We reported that primary hepatocytes of GPX1 null mice (GPX1−/−) were more resistant to peroxynitrate (PN)‐induced cell death than those of the wild‐type mice (WT). The present study was conducted to determine if and how GPX1 catalyzed nitrotyrosine formation in murine hepatic proteins in vitro. In Exp. 1, liver samples of GPX1−/− and WT (9 to12 wk old) were homogenized in 100 mM Tris HCl, 0.25M sucrose buffer, pH 7.2, and centrifuged (105,000 g) for 1 h at 4°C. The supernatant (500 μg protein) was treated with 0.18 μmol peroxynitrite (Calbiochem, San Diego, CA) at 37°C for 5 min. Samples from the WT, but not the GPX1−/−, showed strong bands of nitrotyrosine by Western analysis using mouse anti‐nitrotyrosine antibody (Upstate Biotechnology, Lake Placid, NY). In Exp. 2, bovine GPX1 enzyme (Sigma‐Aldrich, St. Louis, MO) was added to liver homogenates of both genotypes before the PN treatment.
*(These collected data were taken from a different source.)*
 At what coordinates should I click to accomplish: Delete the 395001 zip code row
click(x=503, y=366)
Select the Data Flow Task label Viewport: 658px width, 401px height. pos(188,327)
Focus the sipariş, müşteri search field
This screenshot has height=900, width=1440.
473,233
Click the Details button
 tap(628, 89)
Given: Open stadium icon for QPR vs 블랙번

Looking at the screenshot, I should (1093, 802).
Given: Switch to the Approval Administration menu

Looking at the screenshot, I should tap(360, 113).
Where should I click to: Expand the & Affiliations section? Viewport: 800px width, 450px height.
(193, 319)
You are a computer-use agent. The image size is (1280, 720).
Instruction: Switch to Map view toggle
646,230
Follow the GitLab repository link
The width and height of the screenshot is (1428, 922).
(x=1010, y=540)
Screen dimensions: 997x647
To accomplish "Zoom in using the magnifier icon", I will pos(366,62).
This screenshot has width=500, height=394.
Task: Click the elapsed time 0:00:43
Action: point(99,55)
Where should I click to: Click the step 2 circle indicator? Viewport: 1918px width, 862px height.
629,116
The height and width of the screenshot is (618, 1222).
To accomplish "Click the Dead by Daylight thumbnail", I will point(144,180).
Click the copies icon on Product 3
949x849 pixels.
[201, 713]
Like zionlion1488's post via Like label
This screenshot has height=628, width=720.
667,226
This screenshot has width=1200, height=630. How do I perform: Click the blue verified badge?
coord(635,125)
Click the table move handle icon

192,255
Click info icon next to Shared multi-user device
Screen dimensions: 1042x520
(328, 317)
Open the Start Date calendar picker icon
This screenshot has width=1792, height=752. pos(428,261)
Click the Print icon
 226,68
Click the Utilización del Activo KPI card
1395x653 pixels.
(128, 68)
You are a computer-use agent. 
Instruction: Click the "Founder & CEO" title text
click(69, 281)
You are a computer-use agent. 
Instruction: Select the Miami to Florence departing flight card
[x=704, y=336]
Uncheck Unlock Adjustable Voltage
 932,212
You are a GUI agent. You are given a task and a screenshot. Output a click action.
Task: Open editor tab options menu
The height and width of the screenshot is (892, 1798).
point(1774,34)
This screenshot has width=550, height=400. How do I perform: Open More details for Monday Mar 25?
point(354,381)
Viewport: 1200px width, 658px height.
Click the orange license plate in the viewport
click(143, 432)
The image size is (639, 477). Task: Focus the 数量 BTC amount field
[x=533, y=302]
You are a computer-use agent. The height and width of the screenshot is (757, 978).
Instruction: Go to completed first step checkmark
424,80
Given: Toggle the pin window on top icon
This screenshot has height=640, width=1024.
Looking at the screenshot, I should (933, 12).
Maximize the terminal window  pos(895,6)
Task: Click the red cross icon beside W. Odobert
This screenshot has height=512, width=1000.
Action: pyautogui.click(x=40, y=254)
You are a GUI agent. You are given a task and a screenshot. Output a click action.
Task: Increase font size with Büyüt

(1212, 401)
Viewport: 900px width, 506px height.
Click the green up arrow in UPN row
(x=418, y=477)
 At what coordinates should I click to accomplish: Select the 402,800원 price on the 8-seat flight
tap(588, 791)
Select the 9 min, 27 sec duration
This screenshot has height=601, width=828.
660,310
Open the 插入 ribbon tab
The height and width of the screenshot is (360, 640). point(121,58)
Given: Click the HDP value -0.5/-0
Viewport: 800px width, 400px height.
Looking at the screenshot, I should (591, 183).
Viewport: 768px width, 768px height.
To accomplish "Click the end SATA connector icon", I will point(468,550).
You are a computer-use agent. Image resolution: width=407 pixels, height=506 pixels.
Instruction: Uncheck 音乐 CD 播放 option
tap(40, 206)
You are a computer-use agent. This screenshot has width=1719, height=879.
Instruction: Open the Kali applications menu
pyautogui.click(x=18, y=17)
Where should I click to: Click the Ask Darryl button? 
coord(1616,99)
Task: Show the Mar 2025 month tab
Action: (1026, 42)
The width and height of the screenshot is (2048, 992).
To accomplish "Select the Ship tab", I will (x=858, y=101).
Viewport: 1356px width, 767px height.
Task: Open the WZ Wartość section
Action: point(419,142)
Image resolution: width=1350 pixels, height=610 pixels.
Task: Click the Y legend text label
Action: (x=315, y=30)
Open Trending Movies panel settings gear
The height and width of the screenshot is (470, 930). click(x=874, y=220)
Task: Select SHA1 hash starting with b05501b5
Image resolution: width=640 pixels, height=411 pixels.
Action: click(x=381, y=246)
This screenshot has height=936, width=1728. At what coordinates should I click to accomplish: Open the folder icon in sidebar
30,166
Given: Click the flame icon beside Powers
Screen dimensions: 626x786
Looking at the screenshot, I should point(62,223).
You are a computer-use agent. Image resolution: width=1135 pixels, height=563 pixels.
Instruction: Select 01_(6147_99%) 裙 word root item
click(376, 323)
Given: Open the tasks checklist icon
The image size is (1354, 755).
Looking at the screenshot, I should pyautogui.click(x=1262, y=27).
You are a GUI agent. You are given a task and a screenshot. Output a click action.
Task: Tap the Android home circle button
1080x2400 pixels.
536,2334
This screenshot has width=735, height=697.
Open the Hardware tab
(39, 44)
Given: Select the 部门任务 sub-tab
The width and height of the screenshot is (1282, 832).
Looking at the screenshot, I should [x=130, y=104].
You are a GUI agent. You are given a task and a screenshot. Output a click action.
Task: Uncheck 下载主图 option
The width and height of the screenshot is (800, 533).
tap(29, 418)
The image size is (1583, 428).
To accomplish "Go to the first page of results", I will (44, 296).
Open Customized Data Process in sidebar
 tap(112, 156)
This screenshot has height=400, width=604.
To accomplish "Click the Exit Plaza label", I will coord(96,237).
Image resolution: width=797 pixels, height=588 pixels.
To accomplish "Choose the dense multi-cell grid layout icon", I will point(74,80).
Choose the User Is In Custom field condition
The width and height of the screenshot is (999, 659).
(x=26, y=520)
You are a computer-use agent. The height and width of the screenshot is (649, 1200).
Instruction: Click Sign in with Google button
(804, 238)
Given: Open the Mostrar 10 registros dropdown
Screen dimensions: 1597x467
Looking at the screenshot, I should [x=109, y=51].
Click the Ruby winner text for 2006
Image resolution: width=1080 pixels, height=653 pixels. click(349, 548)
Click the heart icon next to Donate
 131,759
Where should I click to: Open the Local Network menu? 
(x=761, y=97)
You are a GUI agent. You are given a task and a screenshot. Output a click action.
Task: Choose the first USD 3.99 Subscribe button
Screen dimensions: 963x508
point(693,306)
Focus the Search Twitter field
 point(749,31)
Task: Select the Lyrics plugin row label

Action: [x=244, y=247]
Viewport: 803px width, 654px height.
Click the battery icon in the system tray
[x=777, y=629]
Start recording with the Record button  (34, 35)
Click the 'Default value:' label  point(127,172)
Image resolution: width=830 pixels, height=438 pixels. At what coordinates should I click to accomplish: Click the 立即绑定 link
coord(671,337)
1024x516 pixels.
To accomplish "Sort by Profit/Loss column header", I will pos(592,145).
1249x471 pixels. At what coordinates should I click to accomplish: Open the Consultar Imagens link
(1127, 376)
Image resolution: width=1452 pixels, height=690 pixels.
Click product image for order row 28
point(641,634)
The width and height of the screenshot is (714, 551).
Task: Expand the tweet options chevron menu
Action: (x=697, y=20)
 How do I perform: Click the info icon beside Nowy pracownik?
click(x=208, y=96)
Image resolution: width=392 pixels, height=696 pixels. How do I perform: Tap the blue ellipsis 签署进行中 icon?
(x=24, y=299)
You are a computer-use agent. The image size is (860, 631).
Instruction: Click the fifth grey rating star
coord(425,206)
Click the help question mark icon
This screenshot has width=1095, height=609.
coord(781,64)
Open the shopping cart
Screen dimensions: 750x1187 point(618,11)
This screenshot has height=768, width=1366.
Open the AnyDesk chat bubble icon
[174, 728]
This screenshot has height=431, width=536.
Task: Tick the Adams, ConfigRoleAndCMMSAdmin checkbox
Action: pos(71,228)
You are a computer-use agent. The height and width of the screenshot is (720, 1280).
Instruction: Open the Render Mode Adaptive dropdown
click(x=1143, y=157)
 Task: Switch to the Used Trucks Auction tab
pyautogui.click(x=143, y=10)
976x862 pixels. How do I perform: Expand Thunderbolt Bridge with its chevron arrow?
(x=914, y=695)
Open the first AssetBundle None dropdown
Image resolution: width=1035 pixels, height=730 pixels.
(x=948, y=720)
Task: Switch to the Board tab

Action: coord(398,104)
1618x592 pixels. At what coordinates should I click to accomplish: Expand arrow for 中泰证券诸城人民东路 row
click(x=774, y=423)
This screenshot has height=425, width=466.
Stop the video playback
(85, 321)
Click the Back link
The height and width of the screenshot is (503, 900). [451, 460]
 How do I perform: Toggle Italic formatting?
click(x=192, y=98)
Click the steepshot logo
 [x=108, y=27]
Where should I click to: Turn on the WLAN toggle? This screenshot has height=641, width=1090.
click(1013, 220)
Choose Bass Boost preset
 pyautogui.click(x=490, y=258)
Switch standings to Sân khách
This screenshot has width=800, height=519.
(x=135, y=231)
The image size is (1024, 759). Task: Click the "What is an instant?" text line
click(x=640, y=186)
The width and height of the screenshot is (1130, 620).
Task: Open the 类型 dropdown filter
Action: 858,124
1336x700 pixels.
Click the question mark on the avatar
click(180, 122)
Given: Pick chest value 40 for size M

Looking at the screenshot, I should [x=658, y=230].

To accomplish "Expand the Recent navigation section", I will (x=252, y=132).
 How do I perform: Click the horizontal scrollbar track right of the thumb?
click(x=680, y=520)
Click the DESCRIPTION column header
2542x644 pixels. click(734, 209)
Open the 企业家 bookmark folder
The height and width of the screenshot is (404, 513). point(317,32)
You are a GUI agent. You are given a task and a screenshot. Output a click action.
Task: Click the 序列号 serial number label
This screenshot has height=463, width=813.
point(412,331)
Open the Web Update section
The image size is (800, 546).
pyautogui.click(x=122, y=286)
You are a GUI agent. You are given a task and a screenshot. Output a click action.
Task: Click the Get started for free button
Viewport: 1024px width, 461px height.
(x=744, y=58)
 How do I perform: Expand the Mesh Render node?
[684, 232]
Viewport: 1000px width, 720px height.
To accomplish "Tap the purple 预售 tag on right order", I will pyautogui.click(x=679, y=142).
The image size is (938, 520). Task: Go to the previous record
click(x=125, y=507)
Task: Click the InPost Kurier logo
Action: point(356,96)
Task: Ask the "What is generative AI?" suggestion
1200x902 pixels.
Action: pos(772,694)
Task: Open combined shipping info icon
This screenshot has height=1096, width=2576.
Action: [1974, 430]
There was a GPX1 activity‐dependent increase in nitrotyrosine formation in hepatic proteins of both genotypes. In Exp. 3, nitrated proteins of liver homogenates were immuno‐precipitated by anti‐nitrotyrosine agarose beads and subject to nanoLC‐MS/MS after the PN treatment. Presence of intrinsic or extrinsic GPX1 activity in the reaction mixture resulted in five unique nitrated proteins. In conclusion, GPX1 enzyme was able to catalyze or promote the PN‐mediated mouse hepatic protein nitration in vitro [NIH DK 53018 to XGL].